Hanselmann: Es geht so rum, geht es vielleicht auch andersrum, kann man sagen, dass es noch Teile von freier Presse gibt in Pakistan, die noch nicht instrumentalisiert ist?

Petersen: Es gibt die Möglichkeit, das haben mir bestimmte Journalisten auch immer wieder versichert. Also man kann bestimmte Geschichten machen, wichtig ist, dass man die Motivation der Leute stärkt, ihre Funktion als Medien wahrzunehmen. Das gilt für die North-West Frontier Province, und in Islamabad und in Lahore und in Karatschi kann man durchaus journalistisch arbeiten. Dort ist wiederum, glaube ich, die Gefahr eher die, dass Journalisten instrumentalisiert werden, was zum Teil an der wirtschaftlich schlechten Lage liegt. Wenn man sehr wenig Geld verdient, dann ist es natürlich leicht, jemanden zu kaufen. Zum anderen ist es aber auch so, dass das pakistanische Militär häufig Medien dazu nutzt, Kampagnen loszutreten, und ich glaube, man muss einfach bei den Journalisten dort auch das kritische Bewusstsein und den Medienethos stärken.

Hanselmann: Frau Petersen, Sie werden, soweit ich weiß, in absehbarer Zeit wieder nach Pakistan reisen. Mit welchen Gefühlen fahren Sie dorthin, welche Rolle spielt vielleicht die Angst?
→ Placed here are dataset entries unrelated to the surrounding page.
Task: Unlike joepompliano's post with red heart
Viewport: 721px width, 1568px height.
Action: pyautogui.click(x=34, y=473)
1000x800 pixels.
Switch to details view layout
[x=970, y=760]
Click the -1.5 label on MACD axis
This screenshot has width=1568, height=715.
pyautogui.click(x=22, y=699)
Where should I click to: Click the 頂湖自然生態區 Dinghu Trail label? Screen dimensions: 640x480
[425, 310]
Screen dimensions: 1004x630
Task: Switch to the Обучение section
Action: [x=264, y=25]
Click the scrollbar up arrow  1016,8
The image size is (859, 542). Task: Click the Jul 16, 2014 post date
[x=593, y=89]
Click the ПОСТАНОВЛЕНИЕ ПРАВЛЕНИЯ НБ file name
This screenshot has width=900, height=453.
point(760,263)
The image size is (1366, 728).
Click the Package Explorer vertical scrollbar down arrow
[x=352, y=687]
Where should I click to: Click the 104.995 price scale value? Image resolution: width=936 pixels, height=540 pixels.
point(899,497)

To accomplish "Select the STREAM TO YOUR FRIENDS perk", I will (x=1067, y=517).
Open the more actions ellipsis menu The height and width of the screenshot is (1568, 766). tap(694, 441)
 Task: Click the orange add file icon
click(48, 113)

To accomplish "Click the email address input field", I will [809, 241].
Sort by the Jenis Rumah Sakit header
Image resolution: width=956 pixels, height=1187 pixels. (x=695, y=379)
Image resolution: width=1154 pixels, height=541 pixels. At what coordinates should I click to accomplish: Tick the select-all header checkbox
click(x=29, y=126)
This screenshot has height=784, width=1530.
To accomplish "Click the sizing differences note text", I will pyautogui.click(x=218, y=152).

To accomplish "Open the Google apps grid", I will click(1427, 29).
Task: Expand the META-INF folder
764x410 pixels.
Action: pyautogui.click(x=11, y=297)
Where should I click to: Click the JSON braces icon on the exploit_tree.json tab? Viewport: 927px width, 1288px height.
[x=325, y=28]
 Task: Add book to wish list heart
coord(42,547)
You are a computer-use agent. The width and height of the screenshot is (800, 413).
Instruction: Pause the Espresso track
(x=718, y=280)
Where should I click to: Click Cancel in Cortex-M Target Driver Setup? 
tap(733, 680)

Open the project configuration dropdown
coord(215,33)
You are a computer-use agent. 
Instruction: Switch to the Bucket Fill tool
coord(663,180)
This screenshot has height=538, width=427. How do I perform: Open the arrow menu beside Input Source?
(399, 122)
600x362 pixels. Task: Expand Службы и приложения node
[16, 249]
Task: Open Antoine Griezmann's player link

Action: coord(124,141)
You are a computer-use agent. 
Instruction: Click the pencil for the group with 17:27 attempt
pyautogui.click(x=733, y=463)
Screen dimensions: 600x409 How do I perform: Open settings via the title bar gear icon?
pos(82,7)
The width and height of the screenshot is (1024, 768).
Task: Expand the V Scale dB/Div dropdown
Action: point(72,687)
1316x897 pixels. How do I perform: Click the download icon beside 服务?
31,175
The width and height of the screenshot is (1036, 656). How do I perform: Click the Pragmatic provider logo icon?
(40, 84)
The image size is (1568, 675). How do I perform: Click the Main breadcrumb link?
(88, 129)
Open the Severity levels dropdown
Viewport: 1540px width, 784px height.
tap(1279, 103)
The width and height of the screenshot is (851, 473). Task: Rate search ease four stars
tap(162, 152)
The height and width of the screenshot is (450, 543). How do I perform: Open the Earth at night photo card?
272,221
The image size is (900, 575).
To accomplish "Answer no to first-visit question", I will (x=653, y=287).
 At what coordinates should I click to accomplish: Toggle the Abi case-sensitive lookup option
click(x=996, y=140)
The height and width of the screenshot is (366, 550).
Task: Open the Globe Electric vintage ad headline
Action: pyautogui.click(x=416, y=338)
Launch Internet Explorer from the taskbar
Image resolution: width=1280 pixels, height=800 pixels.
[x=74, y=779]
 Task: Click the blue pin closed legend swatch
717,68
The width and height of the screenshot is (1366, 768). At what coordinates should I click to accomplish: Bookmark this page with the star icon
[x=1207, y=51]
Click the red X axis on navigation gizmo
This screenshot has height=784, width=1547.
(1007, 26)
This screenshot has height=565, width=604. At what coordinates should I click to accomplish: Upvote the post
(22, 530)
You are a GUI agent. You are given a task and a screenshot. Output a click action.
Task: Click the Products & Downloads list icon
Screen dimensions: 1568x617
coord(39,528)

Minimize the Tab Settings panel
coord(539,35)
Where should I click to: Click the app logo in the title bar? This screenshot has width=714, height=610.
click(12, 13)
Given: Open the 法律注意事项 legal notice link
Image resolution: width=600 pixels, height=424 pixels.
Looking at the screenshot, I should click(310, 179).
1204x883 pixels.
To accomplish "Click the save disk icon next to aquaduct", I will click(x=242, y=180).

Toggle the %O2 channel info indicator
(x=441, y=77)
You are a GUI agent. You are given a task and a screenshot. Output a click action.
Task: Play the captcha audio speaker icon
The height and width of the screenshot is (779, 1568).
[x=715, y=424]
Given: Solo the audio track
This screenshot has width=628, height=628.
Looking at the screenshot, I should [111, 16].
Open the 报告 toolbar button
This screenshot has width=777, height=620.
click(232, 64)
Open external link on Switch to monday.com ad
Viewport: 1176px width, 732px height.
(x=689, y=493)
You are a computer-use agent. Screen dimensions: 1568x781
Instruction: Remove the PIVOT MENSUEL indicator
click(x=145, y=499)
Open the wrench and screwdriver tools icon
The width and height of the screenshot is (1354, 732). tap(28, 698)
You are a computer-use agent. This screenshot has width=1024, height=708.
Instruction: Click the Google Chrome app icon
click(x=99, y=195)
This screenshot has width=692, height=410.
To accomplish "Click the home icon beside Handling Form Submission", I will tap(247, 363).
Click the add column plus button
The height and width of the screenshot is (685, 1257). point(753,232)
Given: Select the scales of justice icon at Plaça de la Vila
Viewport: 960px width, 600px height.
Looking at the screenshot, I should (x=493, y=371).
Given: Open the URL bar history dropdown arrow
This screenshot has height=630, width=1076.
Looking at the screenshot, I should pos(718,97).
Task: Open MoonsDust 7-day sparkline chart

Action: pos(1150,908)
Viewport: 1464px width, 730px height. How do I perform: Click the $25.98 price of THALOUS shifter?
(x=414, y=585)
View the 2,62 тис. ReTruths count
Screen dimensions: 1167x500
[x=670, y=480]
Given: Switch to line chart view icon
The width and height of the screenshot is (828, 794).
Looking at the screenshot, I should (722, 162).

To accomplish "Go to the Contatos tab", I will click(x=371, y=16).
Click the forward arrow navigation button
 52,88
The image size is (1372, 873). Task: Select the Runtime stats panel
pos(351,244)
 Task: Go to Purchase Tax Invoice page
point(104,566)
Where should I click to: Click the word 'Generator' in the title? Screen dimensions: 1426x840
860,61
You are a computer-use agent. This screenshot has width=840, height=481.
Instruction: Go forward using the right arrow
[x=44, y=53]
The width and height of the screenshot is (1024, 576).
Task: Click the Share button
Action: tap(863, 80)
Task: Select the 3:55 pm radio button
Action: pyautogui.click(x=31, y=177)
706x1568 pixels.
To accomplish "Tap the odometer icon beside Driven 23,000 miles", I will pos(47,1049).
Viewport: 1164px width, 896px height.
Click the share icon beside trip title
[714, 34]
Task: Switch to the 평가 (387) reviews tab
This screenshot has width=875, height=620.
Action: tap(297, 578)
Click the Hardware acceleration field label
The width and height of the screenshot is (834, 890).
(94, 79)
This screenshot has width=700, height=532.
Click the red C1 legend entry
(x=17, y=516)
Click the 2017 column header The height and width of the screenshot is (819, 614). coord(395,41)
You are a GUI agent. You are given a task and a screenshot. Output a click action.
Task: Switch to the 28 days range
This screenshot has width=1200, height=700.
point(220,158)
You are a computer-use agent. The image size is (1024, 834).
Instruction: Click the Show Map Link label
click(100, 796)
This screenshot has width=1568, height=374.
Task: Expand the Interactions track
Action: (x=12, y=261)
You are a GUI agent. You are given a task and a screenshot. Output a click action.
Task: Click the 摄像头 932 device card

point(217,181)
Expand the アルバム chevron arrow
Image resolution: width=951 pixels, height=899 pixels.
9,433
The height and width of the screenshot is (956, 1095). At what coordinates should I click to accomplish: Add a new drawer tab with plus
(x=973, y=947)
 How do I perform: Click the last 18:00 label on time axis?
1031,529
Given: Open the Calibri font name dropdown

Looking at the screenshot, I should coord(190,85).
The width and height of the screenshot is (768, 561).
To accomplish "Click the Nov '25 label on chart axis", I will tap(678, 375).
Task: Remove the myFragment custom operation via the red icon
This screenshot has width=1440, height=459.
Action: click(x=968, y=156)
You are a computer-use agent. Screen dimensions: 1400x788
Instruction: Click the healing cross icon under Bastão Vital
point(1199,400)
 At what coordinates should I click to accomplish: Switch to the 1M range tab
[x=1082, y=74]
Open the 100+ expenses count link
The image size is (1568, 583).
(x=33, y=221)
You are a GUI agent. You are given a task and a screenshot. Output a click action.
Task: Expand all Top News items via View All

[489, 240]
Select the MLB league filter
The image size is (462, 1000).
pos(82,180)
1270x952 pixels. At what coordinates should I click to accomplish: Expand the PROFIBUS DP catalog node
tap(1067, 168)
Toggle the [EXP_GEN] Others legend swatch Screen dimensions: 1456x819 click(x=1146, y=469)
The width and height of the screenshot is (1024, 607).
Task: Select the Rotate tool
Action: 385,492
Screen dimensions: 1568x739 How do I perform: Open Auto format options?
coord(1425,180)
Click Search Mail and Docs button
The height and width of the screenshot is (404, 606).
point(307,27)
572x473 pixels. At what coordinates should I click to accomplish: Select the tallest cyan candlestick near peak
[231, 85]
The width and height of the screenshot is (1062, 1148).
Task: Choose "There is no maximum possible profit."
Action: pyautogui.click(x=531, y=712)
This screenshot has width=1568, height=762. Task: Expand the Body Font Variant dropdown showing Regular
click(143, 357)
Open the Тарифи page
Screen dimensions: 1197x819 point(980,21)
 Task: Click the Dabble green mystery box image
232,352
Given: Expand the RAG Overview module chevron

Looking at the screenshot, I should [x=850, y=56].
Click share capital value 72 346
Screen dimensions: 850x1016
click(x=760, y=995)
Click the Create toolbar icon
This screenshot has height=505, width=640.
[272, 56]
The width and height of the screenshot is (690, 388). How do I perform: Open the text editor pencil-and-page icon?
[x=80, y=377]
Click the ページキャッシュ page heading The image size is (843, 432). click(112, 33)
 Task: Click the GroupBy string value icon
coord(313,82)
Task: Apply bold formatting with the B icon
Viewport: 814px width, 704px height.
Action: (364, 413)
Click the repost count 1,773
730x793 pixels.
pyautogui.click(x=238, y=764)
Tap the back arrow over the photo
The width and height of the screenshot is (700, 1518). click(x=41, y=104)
Petersen: Ich muss Ihnen sagen, wenn man die Medien in Deutschland liest, dann denkt man sicher immer, das ist ganz, ganz schrecklich und wie kann man da überhaupt hinfahren. Es ist vor Ort ganz anders, als man denkt. In Islamabad kann man immer noch im Straßencafé sitzen und einen Kaffee trinken und über den Markt bummeln, in Peshawar ist das leider inzwischen nicht mehr so, das war aber auch bis vor anderthalb Jahren noch so. Insofern habe ich bisher dort gar nicht so viel Angst gehabt. Allerdings ist die Lage, so wie sie sich im Moment entwickelt, beunruhigend, zumal ich nicht genau weiß, welches Spiel eigentlich im Moment die Armee spielt. Ich habe nicht den Eindruck, dass die Armee wirklich 100 Prozent die Islamisten bekämpfen will und sich immer noch einige Optionen offenhält. Deswegen ist die Lage in Pakistan im Moment durchaus kritisch.

Hanselmann: Dann wünsche ich Ihnen weiterhin viel Erfolg und vor allen Dingen Unbeschadetheit und größtmögliche Freiheit. Danke schön! Das war Britta Petersen, Journalistin und Vorsitzende der "Initiative Freie Presse", Ausbilderin von Journalisten in Afghanistan und Pakistan. Danke schön!